Et là ce ne sont que les recettes que j'ai testées ! Il y en a des centaines d'autres. Peut-être milliers d'autres. Car ce mélange herbacé, acidulé, amer, puissant, chaud, enveloppant, brut, séduisant, c'est simplement de la magie. Et il montre d'autres facettes dans chaque recette.
Ses meilleurs amis :
- huile d'olive
- tahini
- pain
- pois chiches
- tomates
- oeufs
- fromages frais, fromages de chèvre et brebis
- yoghurt
- mélasse de grenade
Allez hop, filez en acheter, tout le monde en a besoin d'un pot dans sa cuisine (6).
(Ou, si vous en avez déjà, racontez-moi comment vous l'utilisez.)
*****
1 - Mon top 5 épices, vu que personne ne l'a demandé, c'est sumac, macis, poivre, safran, coriandre. (Enfin, ptet ma réponse change demain, sauf les 3 premiers.) (Je parle ici d'épices, donc pas de mélanges d'épices, ni d'herbes, ni de condiments)

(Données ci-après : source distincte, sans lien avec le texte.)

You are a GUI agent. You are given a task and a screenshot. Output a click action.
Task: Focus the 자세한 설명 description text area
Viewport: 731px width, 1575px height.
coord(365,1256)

4 - Si dans la vie j'ai décidé de remplacer les mâles alpha par des omega 3 (#santépublique), pour les épices, j'aime les alphas qui laissent leurs empreintes sur mes papilles par surprise et s'y installent sans nuances.
5 - Pattern : le zaatar aime le gras pour s'épanouir. (Car le gras c'est la vie et que le zaatar a tout compris à la vie.) "Si tu y mets de l'huile d'olive, tu peux probablement y foutre du zaatar" Xavier A. 2022.
6 - Mon ami-foodie avec qui l'on peut débattre durant des heures du moindre détail, le même que la citation ci-dessus, qui cuisine plutôt français classique avec peu d'épices, consomme deux pots de zaatar par année. C'est dire.
Le Zataar c'est comme le gras c'est la vie
RépondreSupprimer"Zaatar partout" c'est clairement mon prochain tattoo !
RépondreSupprimerVotre article tombe à pic, j'ai acheté du sumac et du zaatar le week end dernier pour faire des recettes Ottolenghi ! Merci pour toutes ces infos précieuses. Votre article me donne des envies de cuisiner !! Et merci pour la découverte de la newsletter de Sandrine Goeyvaerts, j'adore !
RépondreSupprimerJ'ai fait un test dernièrement pour utiliser des restes: un cake 3 fromages (gruyère, feta, chèvre frais)au zaatar. C'est pas mal du tout, même si je mettrais plus de zaatar la prochaine fois.